Medusa actors also make a point of targeting vulnerable web-facing systems during the window between vulnerability disclosure and widespread patch adoption.

“The threat actor’s high operational tempo and proficiency in identifying exposed perimeter assets have proven successful, with recent intrusions heavily impacting healthcare organizations, as well as those in the education, professional services, and finance sectors in Australia, United Kingdom, and United States,” Microsoft explained. 

Incident responders have seen Medusa hackers break into systems and immediately create new user accounts to preserve their access. 

While many attacks have lasted just 24 hours, Medusa incidents typically run for five to six days and rely heavily on legitimate remote management tools like ConnectWise ScreenConnect, AnyDesk and SimpleHelp.

A Microsoft spokesperson told Recorded Future News that the incidents are part of a growing trend where ransomware attackers weaponize vulnerabilities almost immediately.

The Microsoft blog highlights two recent bugs — CVE-2026-23760 in SmarterMail and CVE-2025-10035 in GoAnywhere Managed File Transfer — as examples of Medusa actors exploiting vulnerabilities one week before public disclosure. 

The Cybersecurity and Infrastructure Security Agency (CISA) previously confirmed that CVE-2026-23760 and CVE-2025-10035 have been used in ransomware attacks. Microsoft said as ransomware attackers become more adept at identifying new vulnerabilities, it will be important for organizations to understand their digital footprint before it's too late to defend against perimeter network attacks.

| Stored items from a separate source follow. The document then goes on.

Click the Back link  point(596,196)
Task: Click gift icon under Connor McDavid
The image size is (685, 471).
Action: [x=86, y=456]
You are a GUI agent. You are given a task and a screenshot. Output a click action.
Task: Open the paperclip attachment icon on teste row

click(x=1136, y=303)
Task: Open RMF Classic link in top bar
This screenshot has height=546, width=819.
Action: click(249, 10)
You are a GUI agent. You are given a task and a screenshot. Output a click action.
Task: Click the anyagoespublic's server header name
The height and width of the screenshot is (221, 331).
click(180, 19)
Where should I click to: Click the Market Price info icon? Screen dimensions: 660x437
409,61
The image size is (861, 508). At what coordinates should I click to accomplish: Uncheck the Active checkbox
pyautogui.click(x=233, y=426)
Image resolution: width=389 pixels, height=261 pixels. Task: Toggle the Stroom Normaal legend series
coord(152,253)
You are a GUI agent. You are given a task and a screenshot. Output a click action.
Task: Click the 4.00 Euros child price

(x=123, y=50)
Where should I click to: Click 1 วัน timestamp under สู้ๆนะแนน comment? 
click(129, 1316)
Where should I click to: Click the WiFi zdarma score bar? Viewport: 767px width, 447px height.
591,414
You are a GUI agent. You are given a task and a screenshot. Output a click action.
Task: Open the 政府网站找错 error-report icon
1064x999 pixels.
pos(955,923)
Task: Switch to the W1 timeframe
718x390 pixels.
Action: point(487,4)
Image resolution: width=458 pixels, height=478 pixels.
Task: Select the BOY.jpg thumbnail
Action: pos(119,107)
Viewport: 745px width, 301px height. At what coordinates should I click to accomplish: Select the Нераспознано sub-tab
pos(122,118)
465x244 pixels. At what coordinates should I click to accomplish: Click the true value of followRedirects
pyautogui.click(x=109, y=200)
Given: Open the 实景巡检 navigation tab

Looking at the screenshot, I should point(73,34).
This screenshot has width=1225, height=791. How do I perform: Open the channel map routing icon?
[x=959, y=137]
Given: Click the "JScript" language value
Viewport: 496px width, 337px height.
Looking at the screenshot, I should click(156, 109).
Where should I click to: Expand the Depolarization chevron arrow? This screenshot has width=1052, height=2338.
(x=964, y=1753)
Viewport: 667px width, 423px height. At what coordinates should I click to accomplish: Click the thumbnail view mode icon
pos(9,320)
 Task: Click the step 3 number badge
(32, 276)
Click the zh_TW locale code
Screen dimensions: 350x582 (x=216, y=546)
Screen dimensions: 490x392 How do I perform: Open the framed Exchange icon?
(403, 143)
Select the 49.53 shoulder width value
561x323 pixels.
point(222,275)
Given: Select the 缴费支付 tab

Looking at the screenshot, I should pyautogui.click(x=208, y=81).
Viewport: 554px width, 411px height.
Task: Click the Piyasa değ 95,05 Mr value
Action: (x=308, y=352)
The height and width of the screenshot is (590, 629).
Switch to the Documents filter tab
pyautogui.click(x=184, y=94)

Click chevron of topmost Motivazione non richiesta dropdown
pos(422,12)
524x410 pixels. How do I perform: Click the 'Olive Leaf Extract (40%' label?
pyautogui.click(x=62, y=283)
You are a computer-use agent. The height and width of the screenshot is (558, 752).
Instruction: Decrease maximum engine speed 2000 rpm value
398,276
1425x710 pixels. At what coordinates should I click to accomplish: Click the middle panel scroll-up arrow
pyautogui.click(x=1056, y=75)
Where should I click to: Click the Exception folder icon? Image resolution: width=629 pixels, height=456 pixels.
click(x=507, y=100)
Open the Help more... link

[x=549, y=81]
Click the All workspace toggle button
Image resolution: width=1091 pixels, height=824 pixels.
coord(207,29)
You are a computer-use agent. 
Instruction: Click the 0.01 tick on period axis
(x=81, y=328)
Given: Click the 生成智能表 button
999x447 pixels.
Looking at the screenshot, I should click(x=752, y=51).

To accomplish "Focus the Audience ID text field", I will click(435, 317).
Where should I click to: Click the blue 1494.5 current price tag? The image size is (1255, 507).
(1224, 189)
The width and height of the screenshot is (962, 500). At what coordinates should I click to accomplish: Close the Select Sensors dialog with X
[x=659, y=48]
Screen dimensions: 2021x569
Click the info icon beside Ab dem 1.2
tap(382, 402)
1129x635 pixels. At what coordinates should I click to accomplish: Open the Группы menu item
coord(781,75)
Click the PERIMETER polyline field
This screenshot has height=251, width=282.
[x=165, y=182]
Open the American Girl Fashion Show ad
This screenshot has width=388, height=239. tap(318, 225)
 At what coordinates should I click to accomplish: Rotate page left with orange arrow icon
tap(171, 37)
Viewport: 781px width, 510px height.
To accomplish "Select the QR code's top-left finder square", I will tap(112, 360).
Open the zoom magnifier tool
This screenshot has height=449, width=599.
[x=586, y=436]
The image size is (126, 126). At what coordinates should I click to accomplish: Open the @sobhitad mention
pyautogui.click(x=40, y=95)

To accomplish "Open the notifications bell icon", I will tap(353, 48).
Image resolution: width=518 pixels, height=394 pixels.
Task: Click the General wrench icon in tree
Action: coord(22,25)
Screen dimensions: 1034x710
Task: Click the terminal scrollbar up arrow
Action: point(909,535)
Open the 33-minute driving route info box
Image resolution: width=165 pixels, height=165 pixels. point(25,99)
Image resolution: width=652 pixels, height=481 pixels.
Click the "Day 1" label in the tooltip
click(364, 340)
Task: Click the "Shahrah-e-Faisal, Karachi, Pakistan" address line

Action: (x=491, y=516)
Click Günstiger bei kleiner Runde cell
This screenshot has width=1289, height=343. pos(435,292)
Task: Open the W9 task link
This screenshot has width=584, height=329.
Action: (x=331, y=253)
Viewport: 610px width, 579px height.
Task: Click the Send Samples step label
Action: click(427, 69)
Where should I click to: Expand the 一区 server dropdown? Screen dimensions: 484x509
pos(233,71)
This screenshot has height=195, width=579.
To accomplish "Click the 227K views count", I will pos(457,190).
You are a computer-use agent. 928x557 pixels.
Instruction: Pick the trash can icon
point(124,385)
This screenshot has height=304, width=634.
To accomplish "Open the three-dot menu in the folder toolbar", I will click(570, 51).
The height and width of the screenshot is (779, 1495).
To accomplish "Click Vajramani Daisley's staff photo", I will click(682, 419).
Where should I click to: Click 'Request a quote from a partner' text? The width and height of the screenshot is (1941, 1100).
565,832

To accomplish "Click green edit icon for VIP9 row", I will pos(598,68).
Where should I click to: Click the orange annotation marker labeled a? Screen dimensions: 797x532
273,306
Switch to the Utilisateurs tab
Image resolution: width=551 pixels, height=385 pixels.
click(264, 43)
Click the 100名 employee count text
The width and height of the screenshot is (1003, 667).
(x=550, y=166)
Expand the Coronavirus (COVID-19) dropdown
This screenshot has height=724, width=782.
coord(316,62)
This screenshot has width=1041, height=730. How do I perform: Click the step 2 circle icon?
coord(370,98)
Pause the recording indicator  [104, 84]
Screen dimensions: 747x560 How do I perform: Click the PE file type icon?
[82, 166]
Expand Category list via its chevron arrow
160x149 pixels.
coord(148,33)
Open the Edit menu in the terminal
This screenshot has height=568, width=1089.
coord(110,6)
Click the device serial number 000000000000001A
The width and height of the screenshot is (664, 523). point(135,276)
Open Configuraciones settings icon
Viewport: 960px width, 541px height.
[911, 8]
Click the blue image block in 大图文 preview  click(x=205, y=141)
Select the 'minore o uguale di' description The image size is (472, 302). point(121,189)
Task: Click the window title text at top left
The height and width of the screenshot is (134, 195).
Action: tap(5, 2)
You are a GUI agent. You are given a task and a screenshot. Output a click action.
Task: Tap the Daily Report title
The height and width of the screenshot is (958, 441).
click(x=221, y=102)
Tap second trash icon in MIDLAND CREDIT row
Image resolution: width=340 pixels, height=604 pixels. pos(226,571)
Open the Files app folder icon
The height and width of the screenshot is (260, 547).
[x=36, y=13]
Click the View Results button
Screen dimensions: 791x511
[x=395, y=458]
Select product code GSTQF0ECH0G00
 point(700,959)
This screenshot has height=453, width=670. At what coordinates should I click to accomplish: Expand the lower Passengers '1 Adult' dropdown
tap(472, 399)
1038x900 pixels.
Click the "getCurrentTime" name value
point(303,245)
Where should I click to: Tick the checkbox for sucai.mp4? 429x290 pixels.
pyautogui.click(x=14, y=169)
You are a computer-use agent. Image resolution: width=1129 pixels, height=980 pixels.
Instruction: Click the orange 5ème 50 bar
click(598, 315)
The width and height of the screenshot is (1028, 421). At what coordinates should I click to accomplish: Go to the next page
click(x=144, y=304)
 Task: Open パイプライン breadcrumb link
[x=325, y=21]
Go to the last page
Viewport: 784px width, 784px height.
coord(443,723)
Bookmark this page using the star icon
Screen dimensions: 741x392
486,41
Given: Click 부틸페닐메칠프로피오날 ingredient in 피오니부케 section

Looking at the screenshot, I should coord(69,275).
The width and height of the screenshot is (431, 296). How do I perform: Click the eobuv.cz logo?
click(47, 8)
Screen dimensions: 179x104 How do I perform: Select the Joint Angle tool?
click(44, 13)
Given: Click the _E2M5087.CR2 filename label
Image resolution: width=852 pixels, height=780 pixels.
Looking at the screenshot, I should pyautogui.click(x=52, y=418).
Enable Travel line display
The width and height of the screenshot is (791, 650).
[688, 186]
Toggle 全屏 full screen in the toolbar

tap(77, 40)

Experts believe the Medusa operation is based in Russia due to its avoidance of targets in the Commonwealth of Independent States, its Russian-language forum activity and the use of Cyrillic script in operational tools.

The group, which emerged in 2021, has repeatedly shown a willingness to target healthcare facilities and municipal governments across the U.S. 

The group most recently claimed attacks on New Jersey’s Passaic County and the University of Mississippi Medical Center (UMMC). The hospital fully reopened on March 2 with the help of the FBI and Department of Homeland Security. 

Cybersecurity experts at Symantec also recently said they saw members of Lazarus — a well-known North Korean hacking operation housed within the country’s military — deploy Medusa ransomware.